Students MAP Their Way to Success


Karen Dong (II)

After returning to school fully in-person, students adapt to taking tests online.

On October 21 and 22, Boston Latin School administered the Measure of Annual Progress (MAP) test to Classes VI, V and IV to map out student knowledge and growth.

Delivered during extended homeroom on school-issued Chromebooks, the test measures how prepared students are to learn grade-level concepts this school year in English and mathematics. It is adaptive, meaning that the questions on the test change based on previous responses. The questions get harder if students get more questions correct, or easier if they get more questions incorrect.

Alexander Beaulieu (V) reflects, “The MAP test was different from other standardized tests that I have taken in the past [because of its adaptive nature]. There were never multiple questions in a row that were on the same topic.”

Although other Boston public schools have administered the MAP in the past, this was BLS’s first time. BPS mandated that all schools run the test this year, and the COVID-19 pandemic was a major factor in this decision. After being out of school for so long, educators wanted to see the effect on student learning and where they are now academically.

Mainly because of the large student body at BLS, planning for the test was difficult, and administrators had to be flexible when implementing the test. In addition to taking the test in their homerooms, some students took it in the library. The MAP testing re- sulted in a change in schedule, which included one of the longest extended homeroom periods in school history.

Much like the Massachusetts Comprehensive Assessment System (MCAS), students were given a test code and teachers proctored the test. When students finished the test, they were allowed to do unrelated work. The times at which they finished varied depending on the number of questions each student received.

Most students did not use all of their allotted testing time. Although two hours and 30 minutes were devoted to the MAP testing, most finished with plenty of time to spare. Students who did not finish during this time were allowed to continue testing later in the day.

Mr. Jeffrey Gibbons, a floor supervisor, says, “My observations are [that] the test went well. Many students finished with plenty of time remaining.”

A few weeks after the test, results were available individually for each student. These results were sent out directly to parents, who were encouraged to share them with their students. The results showed that all students were ready for grade-level concepts for the upcoming year, though Associate Head of School Jonathan Mulhern explains, “We have scores right now, but it will take time to interpret the data.”

Other standardized tests, including the MCAS, will stay in use for the foreseeable future, but the inclusion of the MAP is expected to continue.

Head of School Rachel Skerritt says, “Our expectation is that we would do it every fall, though there is the possibility that grade nine could take it in the spring.”

_ACTIVITY_: Please reproduce the passage from the article on the MAP test, starting with "Although other Boston" and going on through "in school history.".

(Collection entries)
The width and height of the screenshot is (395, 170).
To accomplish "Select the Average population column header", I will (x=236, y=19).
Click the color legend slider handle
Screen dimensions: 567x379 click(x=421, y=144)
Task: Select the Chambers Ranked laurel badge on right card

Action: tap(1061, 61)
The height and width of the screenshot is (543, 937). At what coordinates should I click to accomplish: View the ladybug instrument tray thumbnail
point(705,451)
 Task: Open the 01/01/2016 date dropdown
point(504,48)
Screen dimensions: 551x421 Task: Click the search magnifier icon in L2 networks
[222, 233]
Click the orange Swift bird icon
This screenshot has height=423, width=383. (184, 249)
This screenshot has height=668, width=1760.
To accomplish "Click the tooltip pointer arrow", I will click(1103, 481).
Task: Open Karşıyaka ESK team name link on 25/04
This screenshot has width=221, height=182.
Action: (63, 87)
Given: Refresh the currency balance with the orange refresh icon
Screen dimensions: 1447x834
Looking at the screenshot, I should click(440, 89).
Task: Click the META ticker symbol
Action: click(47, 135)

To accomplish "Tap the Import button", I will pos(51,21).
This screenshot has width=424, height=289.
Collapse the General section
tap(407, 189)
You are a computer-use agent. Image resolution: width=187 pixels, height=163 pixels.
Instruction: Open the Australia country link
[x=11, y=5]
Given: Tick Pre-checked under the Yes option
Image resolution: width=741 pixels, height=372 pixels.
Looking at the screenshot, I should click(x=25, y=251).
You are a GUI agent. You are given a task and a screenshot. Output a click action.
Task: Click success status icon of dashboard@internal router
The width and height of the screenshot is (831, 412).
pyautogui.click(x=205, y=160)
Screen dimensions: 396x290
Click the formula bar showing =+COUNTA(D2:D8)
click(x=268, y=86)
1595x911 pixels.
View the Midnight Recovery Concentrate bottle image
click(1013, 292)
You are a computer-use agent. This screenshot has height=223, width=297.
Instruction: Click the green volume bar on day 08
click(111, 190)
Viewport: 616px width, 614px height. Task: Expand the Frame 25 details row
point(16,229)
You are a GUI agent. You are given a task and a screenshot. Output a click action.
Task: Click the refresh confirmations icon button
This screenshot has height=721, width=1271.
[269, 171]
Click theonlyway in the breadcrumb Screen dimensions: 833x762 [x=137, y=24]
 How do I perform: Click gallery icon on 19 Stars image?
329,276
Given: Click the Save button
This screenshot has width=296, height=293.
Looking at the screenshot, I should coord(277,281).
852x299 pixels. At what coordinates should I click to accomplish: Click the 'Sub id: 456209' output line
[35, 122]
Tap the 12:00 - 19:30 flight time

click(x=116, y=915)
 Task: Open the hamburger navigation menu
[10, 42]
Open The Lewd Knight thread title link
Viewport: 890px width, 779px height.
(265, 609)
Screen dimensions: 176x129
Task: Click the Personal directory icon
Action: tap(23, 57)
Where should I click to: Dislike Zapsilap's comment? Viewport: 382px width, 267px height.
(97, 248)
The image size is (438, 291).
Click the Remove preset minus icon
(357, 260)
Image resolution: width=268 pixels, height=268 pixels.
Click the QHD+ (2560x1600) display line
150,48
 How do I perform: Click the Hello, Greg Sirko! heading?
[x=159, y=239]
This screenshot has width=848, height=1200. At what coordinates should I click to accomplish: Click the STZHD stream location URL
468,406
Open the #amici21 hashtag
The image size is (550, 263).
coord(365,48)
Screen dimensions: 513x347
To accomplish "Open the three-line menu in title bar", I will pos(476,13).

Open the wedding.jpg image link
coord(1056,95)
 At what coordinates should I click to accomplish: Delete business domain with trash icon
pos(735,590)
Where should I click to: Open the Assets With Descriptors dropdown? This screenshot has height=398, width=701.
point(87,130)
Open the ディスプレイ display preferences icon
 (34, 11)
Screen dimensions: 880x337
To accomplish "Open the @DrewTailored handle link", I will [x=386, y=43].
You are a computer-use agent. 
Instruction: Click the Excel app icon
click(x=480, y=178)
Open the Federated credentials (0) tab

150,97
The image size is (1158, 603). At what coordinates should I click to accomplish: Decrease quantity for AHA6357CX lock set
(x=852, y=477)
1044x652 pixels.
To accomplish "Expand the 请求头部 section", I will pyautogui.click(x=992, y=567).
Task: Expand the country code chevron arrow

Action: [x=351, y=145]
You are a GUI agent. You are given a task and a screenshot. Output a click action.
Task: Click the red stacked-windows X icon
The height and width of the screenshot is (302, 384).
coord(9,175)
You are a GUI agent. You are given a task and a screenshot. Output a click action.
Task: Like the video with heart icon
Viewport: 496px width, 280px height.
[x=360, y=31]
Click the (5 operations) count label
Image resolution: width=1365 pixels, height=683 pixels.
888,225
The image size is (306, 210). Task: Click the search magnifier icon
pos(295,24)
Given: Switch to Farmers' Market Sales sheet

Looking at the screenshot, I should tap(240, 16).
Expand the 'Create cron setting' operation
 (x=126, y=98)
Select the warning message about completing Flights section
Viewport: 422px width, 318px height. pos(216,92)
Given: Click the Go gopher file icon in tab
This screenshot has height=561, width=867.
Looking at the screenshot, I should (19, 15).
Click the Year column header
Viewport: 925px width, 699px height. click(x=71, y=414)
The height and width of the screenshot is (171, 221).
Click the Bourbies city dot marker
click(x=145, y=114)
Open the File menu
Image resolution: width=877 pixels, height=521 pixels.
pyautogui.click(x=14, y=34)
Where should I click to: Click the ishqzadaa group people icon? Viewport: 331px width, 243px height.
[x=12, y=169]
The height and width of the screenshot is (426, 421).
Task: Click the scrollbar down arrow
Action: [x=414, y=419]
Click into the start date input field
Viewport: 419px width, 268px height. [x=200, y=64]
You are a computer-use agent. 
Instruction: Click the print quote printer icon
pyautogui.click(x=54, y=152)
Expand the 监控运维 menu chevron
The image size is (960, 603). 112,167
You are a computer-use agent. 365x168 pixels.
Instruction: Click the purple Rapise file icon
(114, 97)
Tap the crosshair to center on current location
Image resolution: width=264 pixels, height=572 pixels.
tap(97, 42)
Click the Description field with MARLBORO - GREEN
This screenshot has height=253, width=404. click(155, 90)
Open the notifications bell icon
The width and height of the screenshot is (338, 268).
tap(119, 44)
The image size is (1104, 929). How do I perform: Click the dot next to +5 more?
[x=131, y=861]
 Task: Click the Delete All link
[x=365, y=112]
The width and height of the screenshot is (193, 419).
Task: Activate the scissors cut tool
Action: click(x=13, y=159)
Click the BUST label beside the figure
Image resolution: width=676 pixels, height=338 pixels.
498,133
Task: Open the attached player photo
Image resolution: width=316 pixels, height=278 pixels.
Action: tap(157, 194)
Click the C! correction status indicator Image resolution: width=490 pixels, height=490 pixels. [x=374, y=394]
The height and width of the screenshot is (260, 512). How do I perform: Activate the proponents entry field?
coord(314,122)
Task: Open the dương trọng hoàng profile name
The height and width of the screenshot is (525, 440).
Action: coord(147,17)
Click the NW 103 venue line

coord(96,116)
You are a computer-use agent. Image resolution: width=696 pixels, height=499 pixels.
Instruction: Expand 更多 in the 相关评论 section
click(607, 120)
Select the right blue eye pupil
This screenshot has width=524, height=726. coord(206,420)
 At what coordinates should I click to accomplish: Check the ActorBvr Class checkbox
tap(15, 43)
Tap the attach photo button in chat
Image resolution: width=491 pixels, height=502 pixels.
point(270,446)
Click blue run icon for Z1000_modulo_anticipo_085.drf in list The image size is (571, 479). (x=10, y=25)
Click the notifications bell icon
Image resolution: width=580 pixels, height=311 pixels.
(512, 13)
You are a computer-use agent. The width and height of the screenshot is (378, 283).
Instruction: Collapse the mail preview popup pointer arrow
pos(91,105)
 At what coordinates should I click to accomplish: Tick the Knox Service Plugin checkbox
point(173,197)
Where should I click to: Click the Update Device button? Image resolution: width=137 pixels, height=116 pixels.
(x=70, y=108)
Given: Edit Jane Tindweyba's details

_SOLUTION FOR THIS PROBLEM_:
Although other Boston public schools have administered the MAP in the past, this was BLS’s first time. BPS mandated that all schools run the test this year, and the COVID-19 pandemic was a major factor in this decision. After being out of school for so long, educators wanted to see the effect on student learning and where they are now academically.

Mainly because of the large student body at BLS, planning for the test was difficult, and administrators had to be flexible when implementing the test. In addition to taking the test in their homerooms, some students took it in the library. The MAP testing re- sulted in a change in schedule, which included one of the longest extended homeroom periods in school history.